## Stated task
Retype each of the following lines word for word, without changing anything.

## Supplied entries
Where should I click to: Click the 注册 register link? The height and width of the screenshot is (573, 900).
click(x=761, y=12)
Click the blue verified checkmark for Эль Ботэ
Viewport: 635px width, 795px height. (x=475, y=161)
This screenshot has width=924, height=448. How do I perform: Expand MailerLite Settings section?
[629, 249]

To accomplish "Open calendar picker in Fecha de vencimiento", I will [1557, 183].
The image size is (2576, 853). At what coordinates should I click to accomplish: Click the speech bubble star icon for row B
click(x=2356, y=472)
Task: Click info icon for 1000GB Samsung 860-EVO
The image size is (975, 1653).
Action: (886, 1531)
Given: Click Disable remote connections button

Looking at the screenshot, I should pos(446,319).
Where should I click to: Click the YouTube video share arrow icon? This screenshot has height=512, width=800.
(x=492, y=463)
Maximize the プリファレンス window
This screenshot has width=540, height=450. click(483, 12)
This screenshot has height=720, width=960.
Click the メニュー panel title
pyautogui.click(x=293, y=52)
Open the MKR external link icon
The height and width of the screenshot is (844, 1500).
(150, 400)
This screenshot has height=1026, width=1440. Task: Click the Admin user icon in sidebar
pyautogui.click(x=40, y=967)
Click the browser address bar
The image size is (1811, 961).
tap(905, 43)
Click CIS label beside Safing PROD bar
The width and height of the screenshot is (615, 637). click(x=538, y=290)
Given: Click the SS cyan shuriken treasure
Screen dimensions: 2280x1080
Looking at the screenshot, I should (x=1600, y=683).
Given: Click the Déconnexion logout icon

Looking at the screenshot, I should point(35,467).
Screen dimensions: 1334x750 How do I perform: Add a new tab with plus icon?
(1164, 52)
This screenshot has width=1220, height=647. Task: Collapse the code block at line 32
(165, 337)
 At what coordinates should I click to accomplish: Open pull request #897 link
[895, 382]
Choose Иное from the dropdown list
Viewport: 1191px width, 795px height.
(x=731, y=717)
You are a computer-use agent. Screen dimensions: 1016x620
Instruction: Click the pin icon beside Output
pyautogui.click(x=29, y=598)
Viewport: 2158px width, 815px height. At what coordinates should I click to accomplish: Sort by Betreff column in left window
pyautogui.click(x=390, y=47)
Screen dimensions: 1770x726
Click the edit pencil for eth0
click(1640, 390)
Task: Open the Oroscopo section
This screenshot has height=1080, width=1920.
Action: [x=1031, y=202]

## Solution below
Where should I click to: Click the 注册 register link? The height and width of the screenshot is (573, 900).
click(x=761, y=12)
Click the blue verified checkmark for Эль Ботэ
Viewport: 635px width, 795px height. (x=475, y=161)
This screenshot has width=924, height=448. How do I perform: Expand MailerLite Settings section?
[629, 249]

To accomplish "Open calendar picker in Fecha de vencimiento", I will [1557, 183].
The image size is (2576, 853). At what coordinates should I click to accomplish: Click the speech bubble star icon for row B
click(x=2356, y=472)
Task: Click info icon for 1000GB Samsung 860-EVO
The image size is (975, 1653).
Action: (886, 1531)
Given: Click Disable remote connections button

Looking at the screenshot, I should pos(446,319).
Where should I click to: Click the YouTube video share arrow icon? This screenshot has height=512, width=800.
(x=492, y=463)
Maximize the プリファレンス window
This screenshot has width=540, height=450. click(483, 12)
This screenshot has height=720, width=960.
Click the メニュー panel title
pyautogui.click(x=293, y=52)
Open the MKR external link icon
The height and width of the screenshot is (844, 1500).
(150, 400)
This screenshot has height=1026, width=1440. Task: Click the Admin user icon in sidebar
pyautogui.click(x=40, y=967)
Click the browser address bar
The image size is (1811, 961).
tap(905, 43)
Click CIS label beside Safing PROD bar
The width and height of the screenshot is (615, 637). click(x=538, y=290)
Given: Click the SS cyan shuriken treasure
Screen dimensions: 2280x1080
Looking at the screenshot, I should (x=1600, y=683).
Given: Click the Déconnexion logout icon

Looking at the screenshot, I should point(35,467).
Screen dimensions: 1334x750 How do I perform: Add a new tab with plus icon?
(1164, 52)
This screenshot has width=1220, height=647. Task: Collapse the code block at line 32
(165, 337)
 At what coordinates should I click to accomplish: Open pull request #897 link
[895, 382]
Choose Иное from the dropdown list
Viewport: 1191px width, 795px height.
(x=731, y=717)
You are a computer-use agent. Screen dimensions: 1016x620
Instruction: Click the pin icon beside Output
pyautogui.click(x=29, y=598)
Viewport: 2158px width, 815px height. At what coordinates should I click to accomplish: Sort by Betreff column in left window
pyautogui.click(x=390, y=47)
Screen dimensions: 1770x726
Click the edit pencil for eth0
click(1640, 390)
Task: Open the Oroscopo section
This screenshot has height=1080, width=1920.
Action: [x=1031, y=202]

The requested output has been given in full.